Something that I have noticed in the Steampunk subculture is a freeness with gender restrictions that pushes the pendulum far, far to the other side. True, the Victorian period was a very patriarchal society though strong and adventurous women did live during this time. In the modern, romantic portrayal of these characters of alternate history there is an abundance of lady sky-pirates, female scientists and inventors, woman adventurers and more. Generally as well armed or better than the males. I have heard some discussion that this is necessary for women at the time were repressed and thus did not have many of the career options that men had. But one forgets crossdressing! Masquerade and disguise! And women did have their own power as well during this time. Don’t forget that the period is named for a Queen, not a King. But here… a little reading:

There should be no argument nor discomfort in a woman dressing as a man and assuming a man’s role in a Steampunk world. Nor should there be any argument nor discomfort in making of herself a strong woman’s role as this IS but a world of alternate history. And as for the ‘tit for tat’ of it, well, men have been crossdressing as women for many reasons for many years (a number of the reasons being safety or comedy).

Now that we are done with class and with gender [though shall we e’er truly be done?] let us move on into culture and society, shall we?

The biggest problem, of like, with dressing in a nonBritish or nonAmerican manner within the Steampunk subculture is that, like most subcultures the majority of the participants are Caucasian. For me this presents no problem but apparently for others it does.

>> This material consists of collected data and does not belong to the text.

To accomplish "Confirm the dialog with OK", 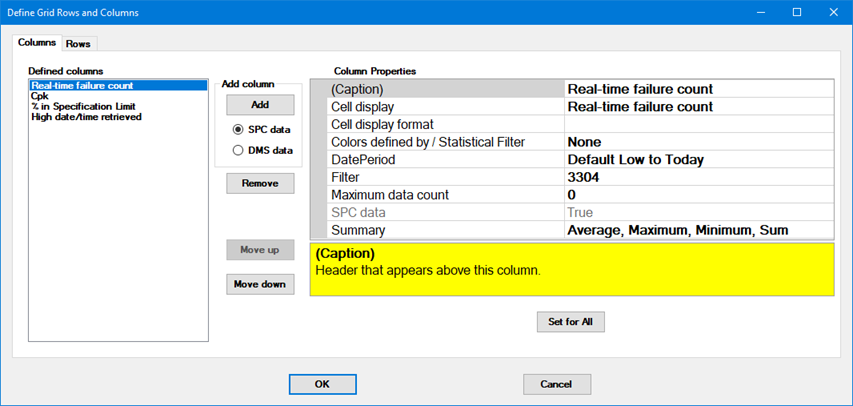I will [x=322, y=384].
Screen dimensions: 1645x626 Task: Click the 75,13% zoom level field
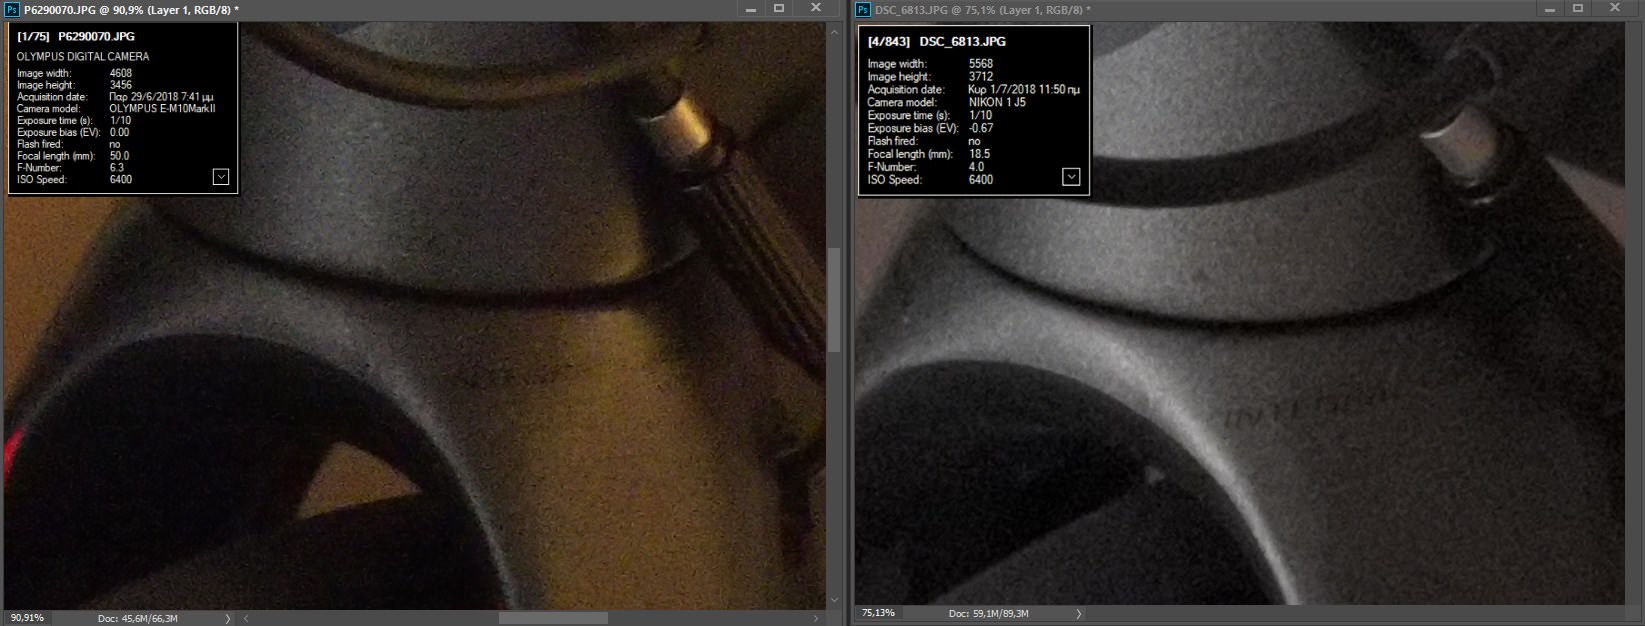point(879,613)
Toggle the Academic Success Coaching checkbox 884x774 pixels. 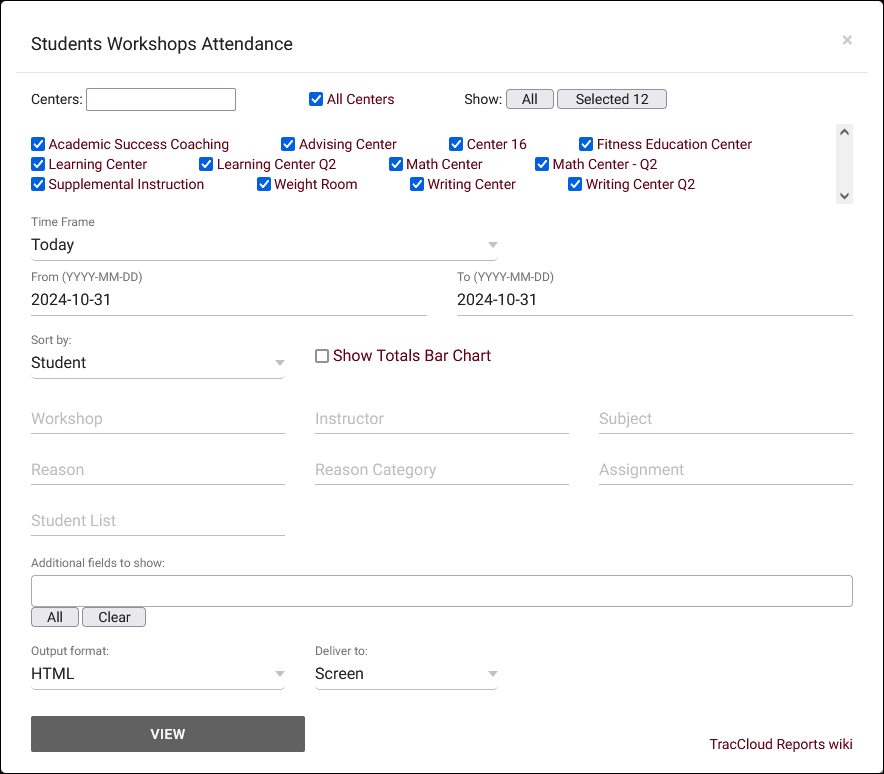tap(38, 144)
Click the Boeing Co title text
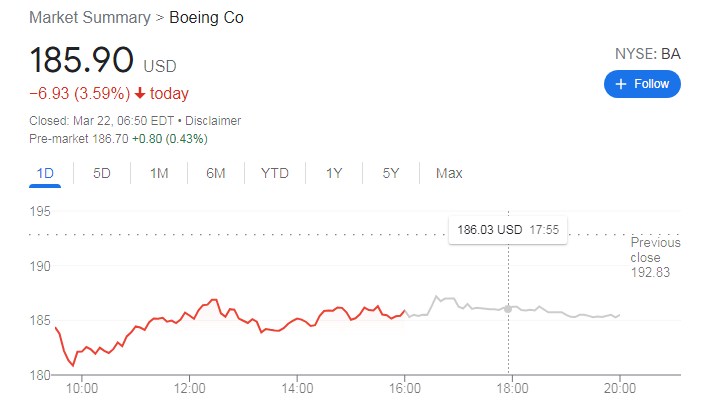The width and height of the screenshot is (713, 416). point(206,18)
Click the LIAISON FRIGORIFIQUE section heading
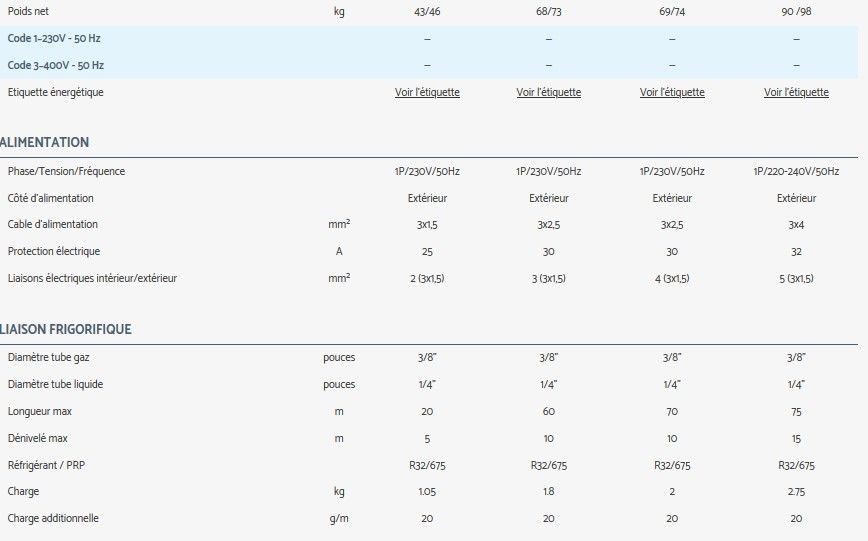This screenshot has height=541, width=868. click(66, 329)
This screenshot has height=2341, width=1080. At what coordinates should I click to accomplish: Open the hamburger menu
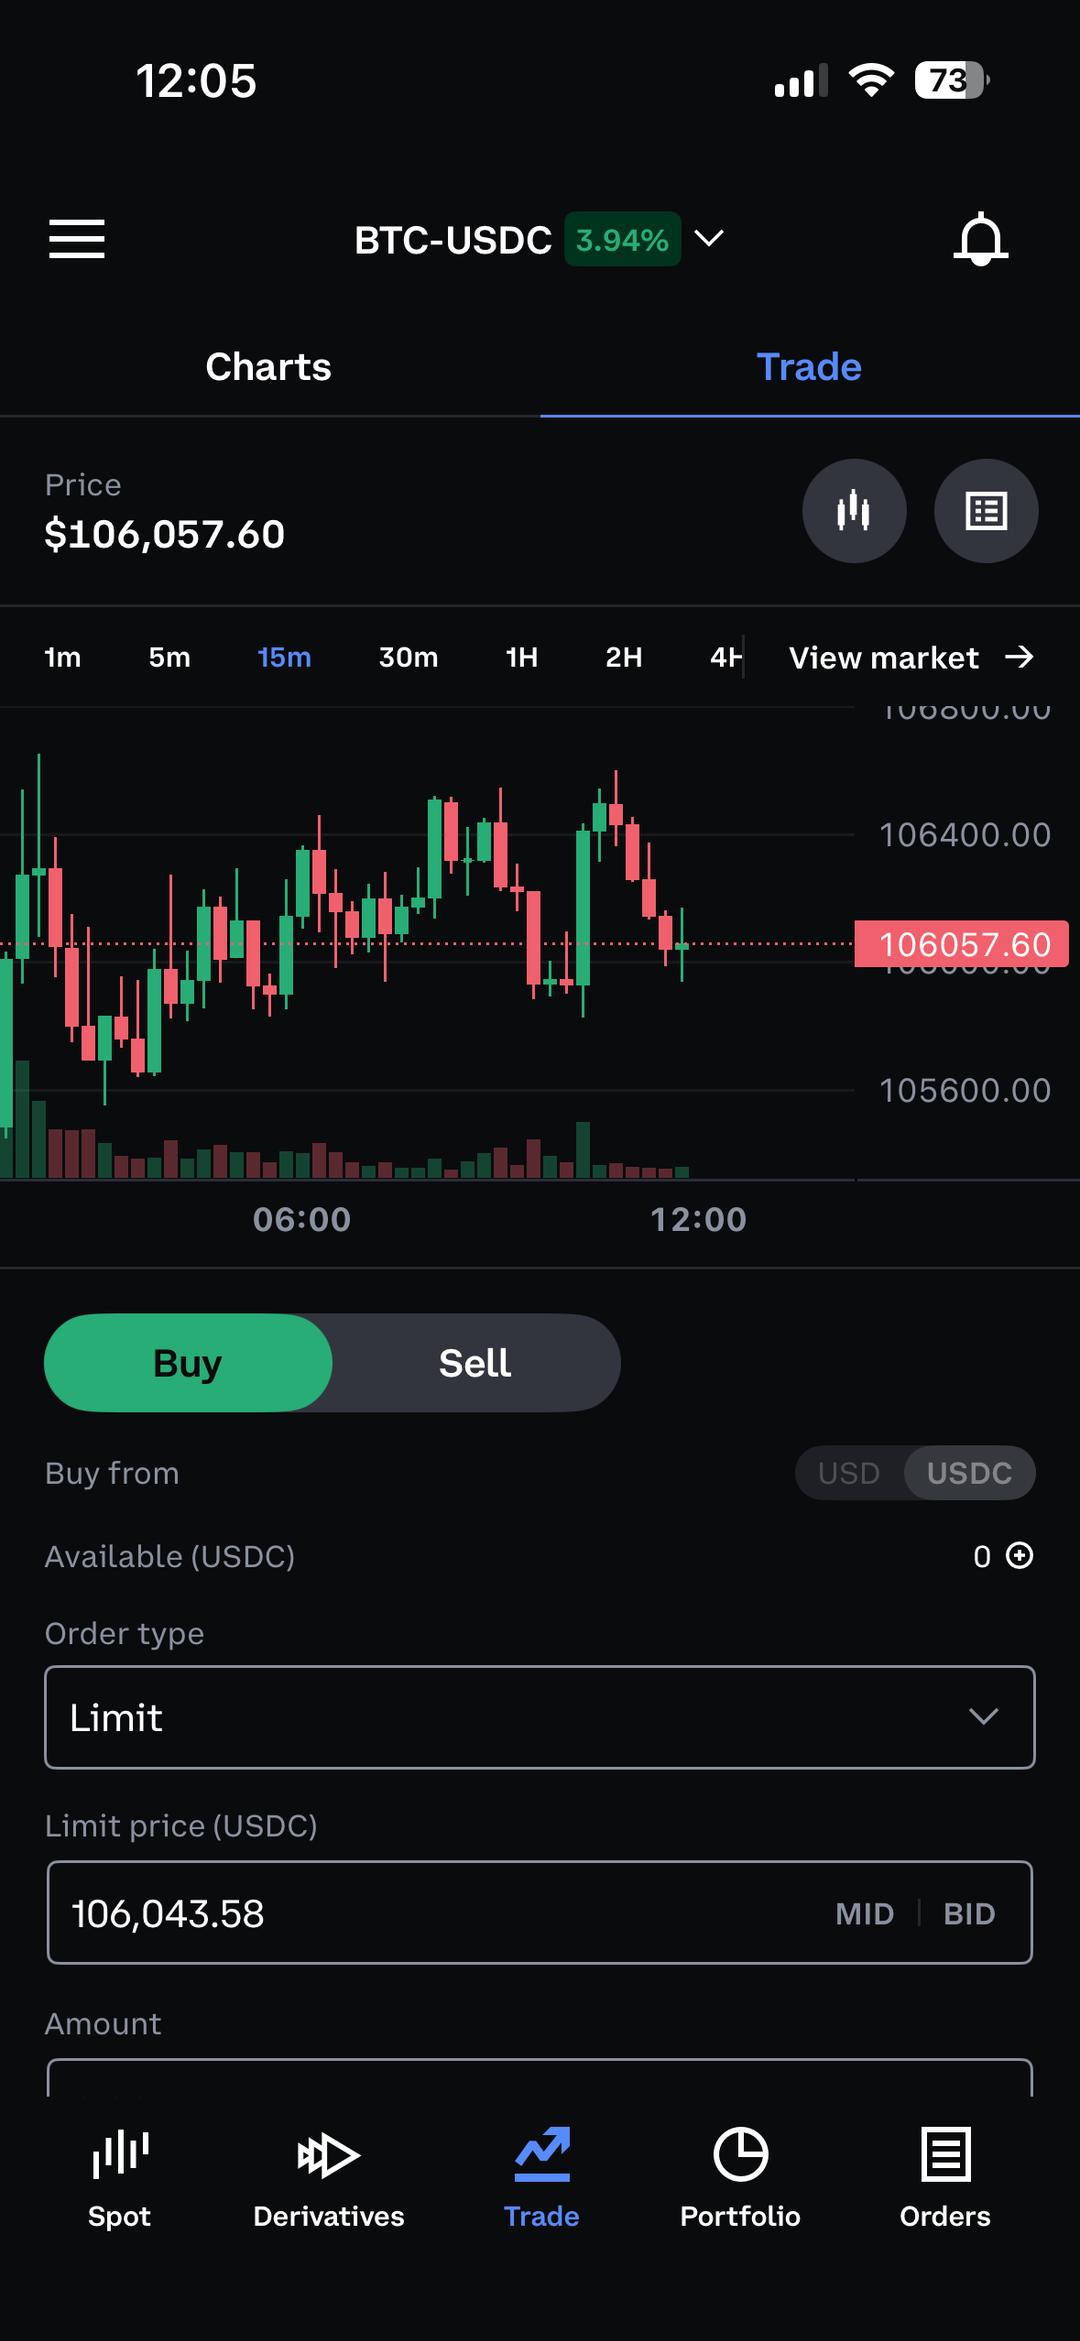77,239
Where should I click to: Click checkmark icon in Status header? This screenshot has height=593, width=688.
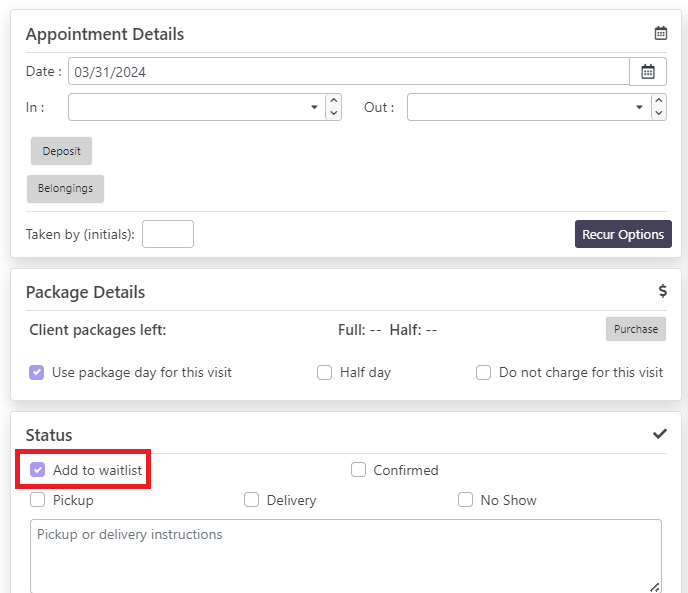pos(659,434)
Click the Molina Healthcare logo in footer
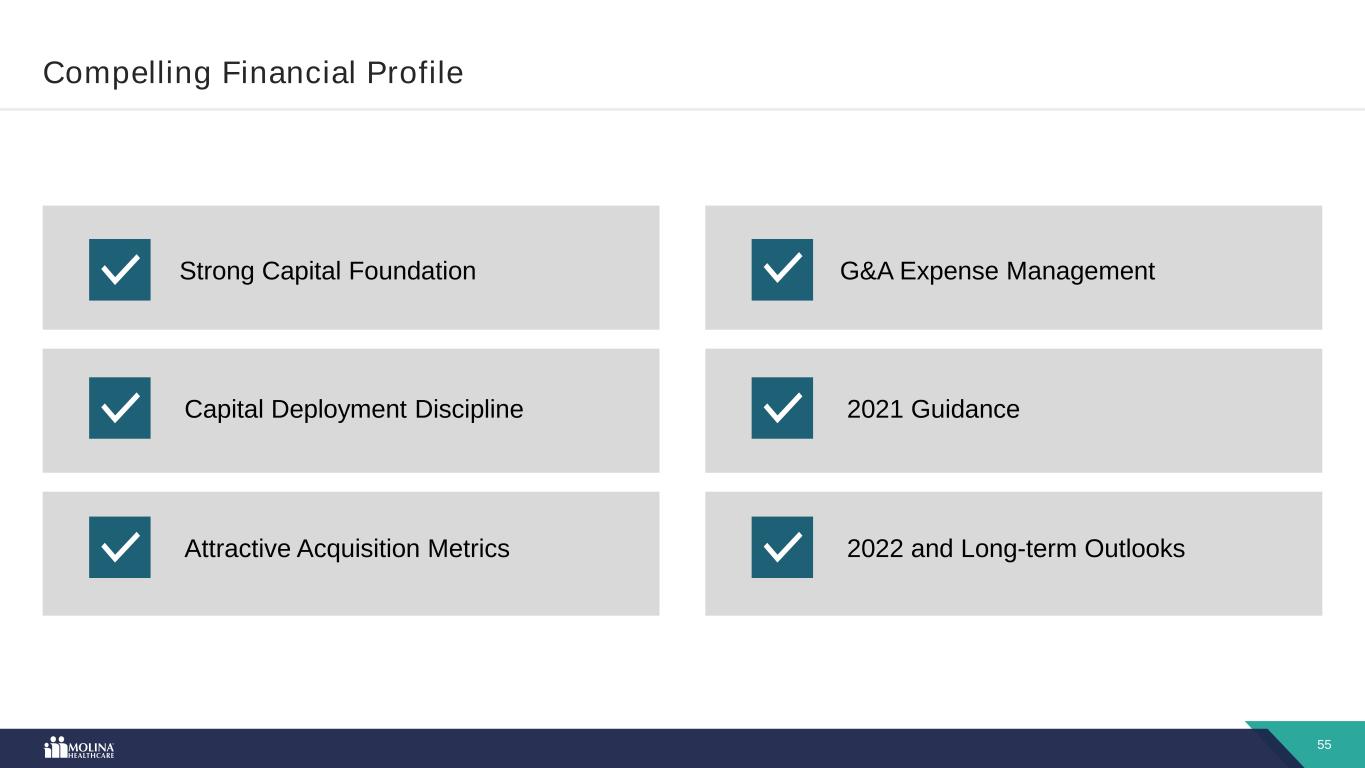The image size is (1365, 768). [x=80, y=748]
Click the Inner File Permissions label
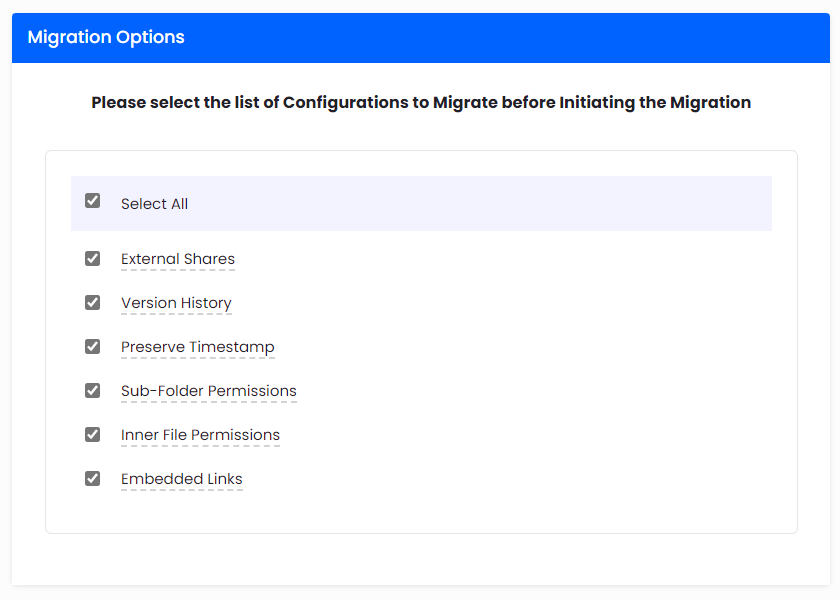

There is a feeling that to dress in the manner of a nonCaucasian culture, even in Steampunk roleplay, is to improperly appropriate that culture. Balderdash! It does depend, of course, on how it is presented and the why of it but it is not a thing unknown from that period. Cultures influence each the other all the time. Look at pictures from the Victorian era and you will see Native Americans, Asians, Native Africans and Australians sporting top hats, walking sticks, parasols and even tailcoats. Are they improperly appropriating the Caucasian culture? Not in the least. They were dawning the trappings in both imitation and respect, among other reasons. While Western Europe, for the most part, had an image of how one should dress that was as strong as how one should comport themselves, influences did move in both directions. There are as many pictures of British Military in India wearing local headware as there are of locals wearing that of the British. Indian, Asian and Egyptian influences were very strong during the Victorian period as the people of Western Europe were fascinated with these other parts of the world.

Then there is ‘going native’. Travelers, merchants, adventurers, soldiers did, at various times, become assimilated into the cultures of the lands they visited or were stationed in. This is particularly true of military scouts in the U.S. during the period. Surely it was not a mass migration to a different way of living but it did happen and often enough to be noted and, at times, to become a concern. Adding a certain flavour to one’s outfit if done with respect, thought and care is indeed period.

However, I would note that if you do decide to add in some item or style belonging to another culture that you are aware of what it is you are wearing, the why of it, and how to explain it respectfully. There are those who get upset with past issues [even though there are enough current issues that they do not seem to care for so much] that in public one MAY be approached and called on the borrowed bits.

There is nothing wrong with exploring other options than the most often seen British/American characterizations from the Victorian period in your Steampunk wardrobe and presentation. Just remember it is to be both fun and respectful.